## WHAT IS EXPECTED
Return each of the following records word for word, without changing any line.

## RECORDS FOR THE EXERCISE
***

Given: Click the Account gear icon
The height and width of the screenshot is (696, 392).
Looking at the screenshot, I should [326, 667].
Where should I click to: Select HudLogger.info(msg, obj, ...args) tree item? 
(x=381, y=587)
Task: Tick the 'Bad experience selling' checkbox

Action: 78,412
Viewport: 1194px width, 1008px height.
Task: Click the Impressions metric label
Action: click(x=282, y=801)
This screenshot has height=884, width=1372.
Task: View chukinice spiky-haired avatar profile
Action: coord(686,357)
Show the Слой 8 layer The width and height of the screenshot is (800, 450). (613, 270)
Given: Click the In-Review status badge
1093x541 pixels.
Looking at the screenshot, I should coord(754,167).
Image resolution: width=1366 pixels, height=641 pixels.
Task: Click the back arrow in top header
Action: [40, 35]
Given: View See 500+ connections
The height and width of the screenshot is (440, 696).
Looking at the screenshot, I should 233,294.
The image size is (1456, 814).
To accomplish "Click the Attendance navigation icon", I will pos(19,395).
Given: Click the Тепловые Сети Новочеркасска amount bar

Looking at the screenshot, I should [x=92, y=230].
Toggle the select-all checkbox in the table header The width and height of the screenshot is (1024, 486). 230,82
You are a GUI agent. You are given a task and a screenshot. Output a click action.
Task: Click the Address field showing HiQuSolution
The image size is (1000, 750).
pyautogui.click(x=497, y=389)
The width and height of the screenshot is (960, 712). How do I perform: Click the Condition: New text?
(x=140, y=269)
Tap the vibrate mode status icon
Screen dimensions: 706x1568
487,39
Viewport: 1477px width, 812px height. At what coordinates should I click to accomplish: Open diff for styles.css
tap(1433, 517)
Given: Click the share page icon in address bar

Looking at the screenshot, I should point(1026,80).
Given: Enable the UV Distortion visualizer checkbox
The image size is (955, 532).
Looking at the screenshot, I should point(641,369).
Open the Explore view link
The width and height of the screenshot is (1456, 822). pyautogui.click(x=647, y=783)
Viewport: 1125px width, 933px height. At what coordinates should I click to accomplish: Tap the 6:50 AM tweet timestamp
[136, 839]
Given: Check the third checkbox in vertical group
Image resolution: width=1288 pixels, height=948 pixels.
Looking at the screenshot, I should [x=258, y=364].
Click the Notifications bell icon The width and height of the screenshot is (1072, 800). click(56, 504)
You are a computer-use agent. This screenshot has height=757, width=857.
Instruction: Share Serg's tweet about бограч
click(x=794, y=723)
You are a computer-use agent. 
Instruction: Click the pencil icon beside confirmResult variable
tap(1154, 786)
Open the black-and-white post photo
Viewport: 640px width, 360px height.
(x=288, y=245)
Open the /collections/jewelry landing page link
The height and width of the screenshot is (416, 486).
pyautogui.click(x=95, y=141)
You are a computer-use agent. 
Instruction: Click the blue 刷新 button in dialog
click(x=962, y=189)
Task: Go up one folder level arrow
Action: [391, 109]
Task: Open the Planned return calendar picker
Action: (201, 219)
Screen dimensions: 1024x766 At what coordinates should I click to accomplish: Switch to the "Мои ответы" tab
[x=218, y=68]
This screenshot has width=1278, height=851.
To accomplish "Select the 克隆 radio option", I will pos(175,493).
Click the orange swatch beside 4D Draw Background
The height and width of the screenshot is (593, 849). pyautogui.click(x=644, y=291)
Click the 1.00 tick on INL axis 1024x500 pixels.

***

## PROBLEM SOLUTION
Given: Click the Account gear icon
The height and width of the screenshot is (696, 392).
Looking at the screenshot, I should [326, 667].
Where should I click to: Select HudLogger.info(msg, obj, ...args) tree item? 
(x=381, y=587)
Task: Tick the 'Bad experience selling' checkbox

Action: 78,412
Viewport: 1194px width, 1008px height.
Task: Click the Impressions metric label
Action: click(x=282, y=801)
This screenshot has height=884, width=1372.
Task: View chukinice spiky-haired avatar profile
Action: coord(686,357)
Show the Слой 8 layer The width and height of the screenshot is (800, 450). (613, 270)
Given: Click the In-Review status badge
1093x541 pixels.
Looking at the screenshot, I should coord(754,167).
Image resolution: width=1366 pixels, height=641 pixels.
Task: Click the back arrow in top header
Action: [40, 35]
Given: View See 500+ connections
The height and width of the screenshot is (440, 696).
Looking at the screenshot, I should 233,294.
The image size is (1456, 814).
To accomplish "Click the Attendance navigation icon", I will pos(19,395).
Given: Click the Тепловые Сети Новочеркасска amount bar

Looking at the screenshot, I should [x=92, y=230].
Toggle the select-all checkbox in the table header The width and height of the screenshot is (1024, 486). 230,82
You are a GUI agent. You are given a task and a screenshot. Output a click action.
Task: Click the Address field showing HiQuSolution
The image size is (1000, 750).
pyautogui.click(x=497, y=389)
The width and height of the screenshot is (960, 712). How do I perform: Click the Condition: New text?
(x=140, y=269)
Tap the vibrate mode status icon
Screen dimensions: 706x1568
487,39
Viewport: 1477px width, 812px height. At what coordinates should I click to accomplish: Open diff for styles.css
tap(1433, 517)
Given: Click the share page icon in address bar

Looking at the screenshot, I should point(1026,80).
Given: Enable the UV Distortion visualizer checkbox
The image size is (955, 532).
Looking at the screenshot, I should point(641,369).
Open the Explore view link
The width and height of the screenshot is (1456, 822). pyautogui.click(x=647, y=783)
Viewport: 1125px width, 933px height. At what coordinates should I click to accomplish: Tap the 6:50 AM tweet timestamp
[136, 839]
Given: Check the third checkbox in vertical group
Image resolution: width=1288 pixels, height=948 pixels.
Looking at the screenshot, I should [x=258, y=364].
Click the Notifications bell icon The width and height of the screenshot is (1072, 800). click(56, 504)
You are a computer-use agent. This screenshot has height=757, width=857.
Instruction: Share Serg's tweet about бограч
click(x=794, y=723)
You are a computer-use agent. 
Instruction: Click the pencil icon beside confirmResult variable
tap(1154, 786)
Open the black-and-white post photo
Viewport: 640px width, 360px height.
(x=288, y=245)
Open the /collections/jewelry landing page link
The height and width of the screenshot is (416, 486).
pyautogui.click(x=95, y=141)
You are a computer-use agent. 
Instruction: Click the blue 刷新 button in dialog
click(x=962, y=189)
Task: Go up one folder level arrow
Action: [391, 109]
Task: Open the Planned return calendar picker
Action: (201, 219)
Screen dimensions: 1024x766 At what coordinates should I click to accomplish: Switch to the "Мои ответы" tab
[x=218, y=68]
This screenshot has width=1278, height=851.
To accomplish "Select the 克隆 radio option", I will pos(175,493).
Click the orange swatch beside 4D Draw Background
The height and width of the screenshot is (593, 849). pyautogui.click(x=644, y=291)
Click the 1.00 tick on INL axis 1024x500 pixels.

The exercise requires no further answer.